Berbagai ilmu anehnya itu telah membuat putri semata wayangnya menjadi korban. Ia jatuh sakit dan tidak bisa diobati karena sakitnya sangat aneh. Selain kulitnya tumbuh sisik, di saat-saat tertentu perilaku Putri Cala juga berubah seperti binatang buas. Kyai Layon yang dititipkan oleh Adipati Tuban Raden Haryo Balewot memang berkhasiat sebagai penawar dari segala macam racun. Tetapi khasiatnya untuk mengobati sakit yang disebabkan oleh gangguan makhluk tak kasat mata, baru diketahui oleh Raden Kuning.

Setelah merasa cukup kuat batinnya, Raden Kuning membuka matanya. Segala ilusi yang tadi dilihatnya buyar. Ia kini dapat dengan jelas melihat bahwa Putri Cala telah seperti manusia normal. Sisik yang sebelumnya menempel di kulitnya, kini tak kelihatan lagi. Mahkota asap yang tadi ia lihat juga telah raib. Raden Kuning segera menghentikan pengerahan tenaga.

“Di mana aku. Engkau siapa. Mengapa kita ada di tempat ini?” Pertanyaan itu mengalir dari bibir gadis cantik yang kini semakin jelita itu.

“Kita terkurung dalam gua yang berisi telaga ini. Kau dan aku terjatuh ke sini setelah terperosok di lubang yang ada di atas sana. Engkau sebelumnya mengidap penyakit aneh. Beruntung atas perkenan Allah melalui lantaran Kyai Layon, sakitmu bisa disembuhkan!”

“Ah, aku ingat engkau. Lalu apa yang telah kita lakukan sebelum engkau mengobatiku?” Tanya gadis itu menyelidik.
“Tadi memang kita berdua keracunan jamur yang tumbuh di dinding gua. Tetapi syukurlah Kyai Layon menyadarkan aku. Bahkan Kyai Layon juga mengangkat penyakitmu. Cantik sekali engkau tanpa hiasan sisik ular di wajahmu itu.” Raden Kuning terkekeh.

Mendengar olok-olokan Raden Kuning, Putri Cala malah menjulurkan tangannya. “Namaku Putri Cala. SIapa namamu?”

“Oh ya. Aku sendiri tak tahu siapa diriku. Keadaanku tak jauh lebih baik dari keadaanmu sebelumnya. Yang aku tahu, aku sekarang tinggal di Muara Sungsang menjadi anggota keluarga dari Ketua Litantong. Sedangkan asal usulku yang lain, hingga saat ini aku belum mampu mengingatnya.”

“Hei ternyata engkau juga sama anehnya denganku.” Putri Cala tersenyum.
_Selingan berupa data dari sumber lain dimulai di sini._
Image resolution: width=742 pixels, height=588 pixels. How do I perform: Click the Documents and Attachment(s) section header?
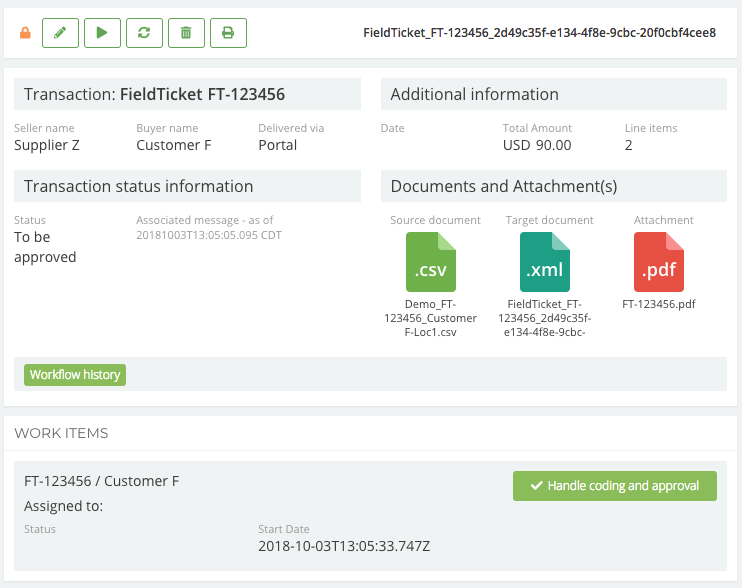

Giginya yang putih rapi itu menambah kecantikannya. Ya, gadis itu memang cantik alami. Meskipun tak bergincu, wajahnya bisa membuat laki-laki takluk di ujung kakinya. Raden Kuning juga melihat bahwa Putri Cala memiliki daya tarik magis yang mampu mempengaruhi orang.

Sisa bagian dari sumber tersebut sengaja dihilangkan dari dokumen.